A importância das abelhas para o meio ambiente
“As abelhas são as principais polinizadores da maioria dos ecossistemas do planeta. Voando de flor em flor, elas polinizam e promovem a reprodução de diversas espécies de plantas. No Brasil, das 141 espécies de plantas cultivadas para alimentação humana e produção animal, cerca de 60% dependem em certo grau da polinização deste inseto. Segundo a Organização das Nações Unidas para a Alimentação e a Agricultura (FAO), 75% dos cultivos destinados à alimentação humana no mundo dependem das abelhas.

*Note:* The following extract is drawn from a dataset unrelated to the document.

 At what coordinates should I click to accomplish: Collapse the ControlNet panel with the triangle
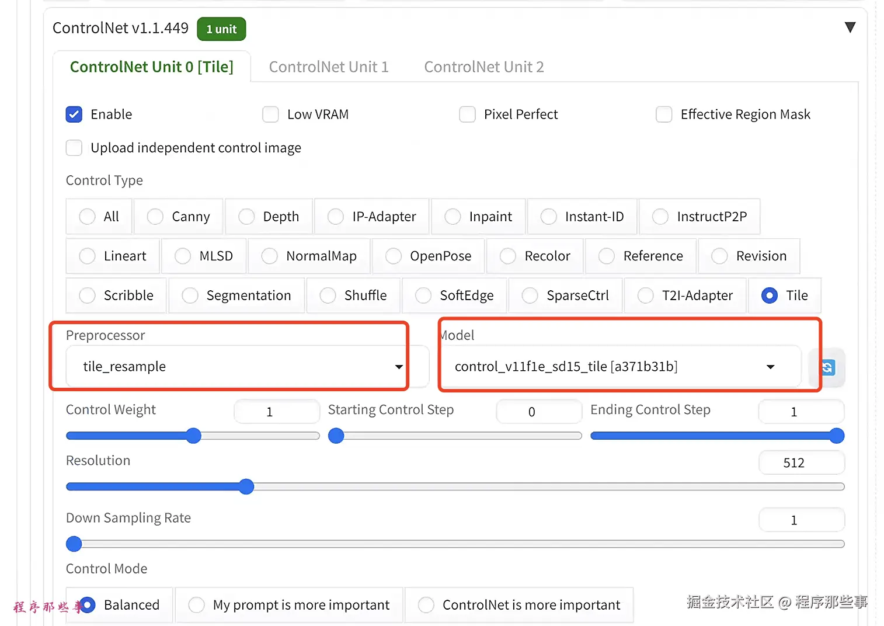click(x=850, y=27)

Os principais inimigos das abelhas são os agrotóxicos neonicotinoides, uma classe de inseticidas derivados da nicotina, como por exemplo o Clotianidina, Imidacloprid e o Tiametoxam. A diferença para outros venenos é que ele tem a capacidade de se espalhar por todas as partes da planta. Por isso, costuma ser colocado na semente, e tudo acaba com vestígios: flores, ramos, raízes e até no néctar e pólen. Eles são usados em diversas culturas como de algodão, milho, soja, arroz e batata”, afirmam os especialistas. (Para ver reportagem completa sobre as abelhas acesse Agência Pública).

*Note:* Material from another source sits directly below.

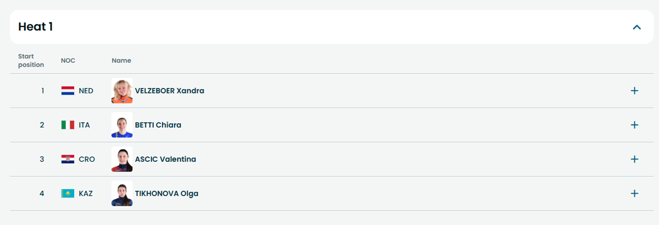Click the Italy flag icon

pyautogui.click(x=68, y=125)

É possível produzir alimentos para o Brasil sem agrotóxicos?
O mote de vários grupos de pesquisa comprometidos com as cadeias produtivas é a busca constante de alternativas de controle de pragas que sejam cada vez menos dependentes dos produtos químicos. No entanto, essas alternativas devem merecer a confiança do produtor e ter custo competitivo. Até que possamos abrir mão definitivamente dos agrotóxicos, situação que, com muito otimismo, levará ainda muitos anos, é realista pensar que a Embrapa, as universidades e os institutos estaduais de pesquisa vêm diligentemente procurando essas alternativas. Tratam-se de pesquisas sobre medidas de controle pautadas em ensaios com o devido rigor científico: substituição de produtos muito tóxicos por outros menos tóxicos (químicos ou biológicos), obtenção de cultivares resistentes ou tolerantes às pragas, uso racional da água em diferentes sistemas de irrigação, rotação de culturas, vazio fitossanitário, tecnologias de aplicação de produtos, solarização do solo, correção e adubação do solo, sistemas de produção de sementes e mudas sadias, cultivo protegido, entre outras. A adoção dessas medidas dentro da filosofia de controle (ou manejo) integrado, certamente reduzirá a necessidade do uso de agrotóxicos, independente do modelo de produção (convencional, orgânico, agroecológico, biodinâmico etc.).
Melhores resultados poderiam advir da continuada capacitação de produtores e extensionistas nessas práticas de cultivo, muitas delas já fartamente divulgadas pela pesquisa. No que se refere à ciência básica, é necessário ainda desenvolver e aperfeiçoar técnicas de detecção de resíduos para fins de monitoramento dos alimentos, apoiar as empresas de agrotóxicos no desenvolvimento e avaliação de produtos menos tóxicos, além de incentivar e fortalecer no ambiente acadêmico a cultura da importância de produzir alimentos saudáveis. (Excerto de É possível produzir alimentos para o Brasil sem agrotóxicos?, de Carlos A. Lopes – Pesquisador na Embrapa Hortaliças. Doutor em fitopatologia pela Universidade da Flórida).